One Nation said foreign students should be banned from obtaining bridging visas or appealing unfavourable visa decisions if they abandoned their courses prematurely. Meanwhile, the United Australia Party (UAP) has vowed to limit international student numbers to 50,000 a year – down from over 600,000 now – as part of an education policy that would also review mandatory vaccination policies and ban gender or race quotas in student admissions.
“Universities have prostituted themselves by filling higher education with foreign students, at the expense of Australian students,” said UAP’s chairman, Clive Palmer. “Consequently, we have a shortage of skilled professionals.”
One Nation leader Pauline Hanson, who earned top billing as preferred prime minister in a 14 June opinion poll, said universities must be “forced to prioritise education for Australians” and “broken of their addiction to foreign students. Many of these people are occupying homes and accessing services that should be for Australians first.”
Hanson blamed fake students for driving temporary visa holder numbers to record levels. Foreigners with “no intention to study and every intention of abusing the system” quickly dropped out of their courses and obtained bridging visas – which typically gave them around 200 days’ leeway to work and “access housing and services” – while applying to study at “bogus schools or courses”.
Citing figures from a recent Menzies Research Centre report, Hanson said the number of people applying for student visas from bridging visas had risen from 13,000 to 107,000 within three years. Those denied bridging visas simply appealed, typically buying themselves 15 months’ grace, while some applied for asylum “despite having no grounds. If that’s knocked back, they just appeal it again so they can spend more time making money in Australia.”
Australian authorities acknowledge these sorts of issues and have taken steps to address common scams. The government requires foreigners on temporary graduate visas to leave the country before applying for fresh student visas. It has shuttered scores of “ghost colleges” and banned agents from receiving commissions for arranging for students to transfer between institutions within Australia.
Regulators are enforcing a rule banning overseas students from switching institutions during the first six months of their studies. And an amendment this year, aimed at speeding up appeals, allows the Administration Review Tribunal (ART) to determine student visa matters without holding oral hearings.
The effectiveness of these measures, so far, is debatable. Over 52,000 appeals involving student visas were before the ART at the end of April, up from about 38,000 the previous June. A near-record 420,000 bridging visa holders were in the country in April.
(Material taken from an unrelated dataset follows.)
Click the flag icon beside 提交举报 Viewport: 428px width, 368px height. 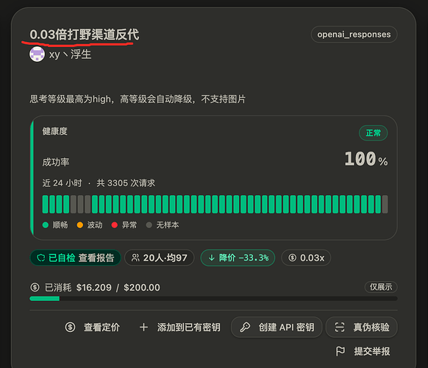340,351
Asylum applications have rebounded to pre-pandemic levels of about 25,000 a year, after roughly halving during the pandemic, with major student source countries – notably India, China and Vietnam – the most prominent contributors. Typically, about 11 per cent of these applications prove successful.
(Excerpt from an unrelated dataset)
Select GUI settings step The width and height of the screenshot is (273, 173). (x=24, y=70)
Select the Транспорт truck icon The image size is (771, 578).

One Nation, long a fringe party, is now considered a contender for government after edging out the Labor and Liberal parties in recent opinion polls and notching its first federal House of Representatives seat in a May by-election.
Tracy Harris, a columnist with Koala international education news, said One Nation’s policy was “the latest example of international students being drawn into broader debates about migration, housing and population growth”.
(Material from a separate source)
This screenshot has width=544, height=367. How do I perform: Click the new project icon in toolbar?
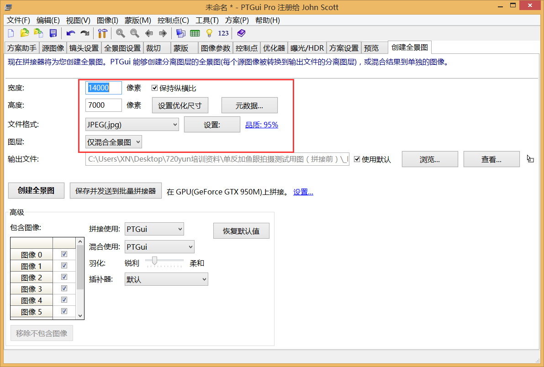[11, 33]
Palmer, a mining magnate, has vowed to “abolish student debt and forgive all loans” under a “New Deal” if his UAP wins office. These measures would be bankrolled by abolishing net zero targets and allowing the private sector to supply “all forms of energy” – reforms he estimates would produce A$1.9 trillion (£1,000 billion) in savings.
Palmer, who spent a term in the House of Representatives a decade ago while his then Palmer United Party imploded, vowed to eliminate domestic tuition fees before the 2025 general election. That measure was to be bankrolled by doubling international students’ fees.